Document excerpt:
..........
Safeguarding Good Practice Guidelines
Your organisation should develop safe ways of working where safeguarding and promoting children’s welfare is embedded into all you do.
- protecting children from maltreatment
- preventing impairment of children’s health or development
- ensuring children enjoy the provision of safe and effective care
- taking action to enable all children to have the best chances.
Effective child protection is essential as part of wider work to safeguard and promote children’s welfare
It is the activity that is undertaken to protect specific children who are suffering, or are likely to suffer, significant harm. However, everyone should proactively safeguard and promote all children’s welfare so that the need for action to protect children from harm is reduced.
..........
Source material:
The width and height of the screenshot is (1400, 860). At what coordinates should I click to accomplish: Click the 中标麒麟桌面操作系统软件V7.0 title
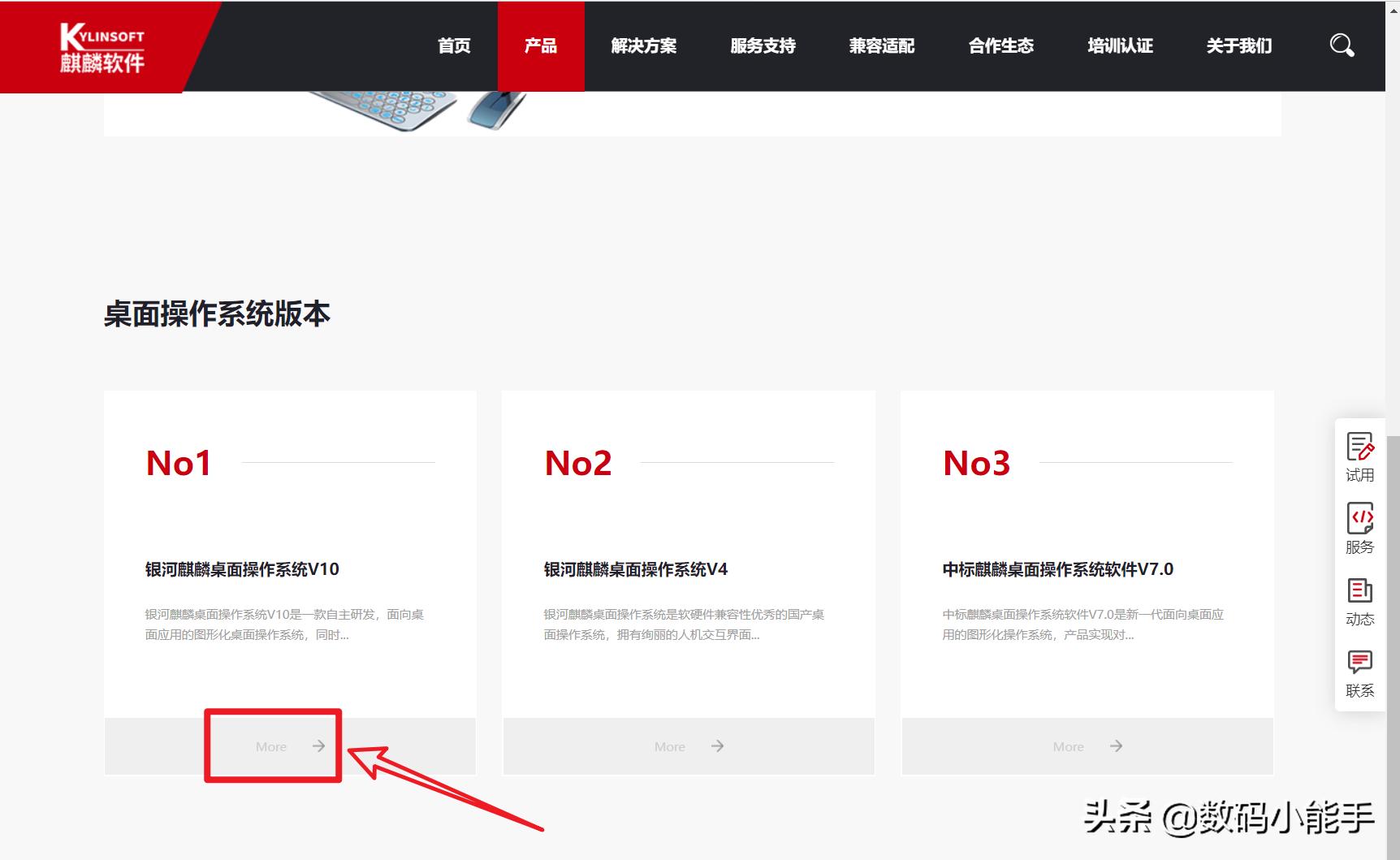[1057, 569]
..........
Given request 1:
Answer from the safeguarding guidelines:
(a) What should be embedded into all the organization does?
(b) Child protection is undertaken to protect children who are suffering, or are likely to suffer, what?
(c) What is reduced when everyone proactively safeguards and promotes all children's welfare?
Given request 2:
Transcribe everything in the safeguarding guidelines from "Safeguarding Good Practice" down to "the best chances.".

Task output 1:
(a) Safeguarding and promoting children's welfare.
(b) Significant harm.
(c) The need for action to protect children from harm.

Task output 2:
Safeguarding Good Practice Guidelines
Your organisation should develop safe ways of working where safeguarding and promoting children’s welfare is embedded into all you do.
- protecting children from maltreatment
- preventing impairment of children’s health or development
- ensuring children enjoy the provision of safe and effective care
- taking action to enable all children to have the best chances.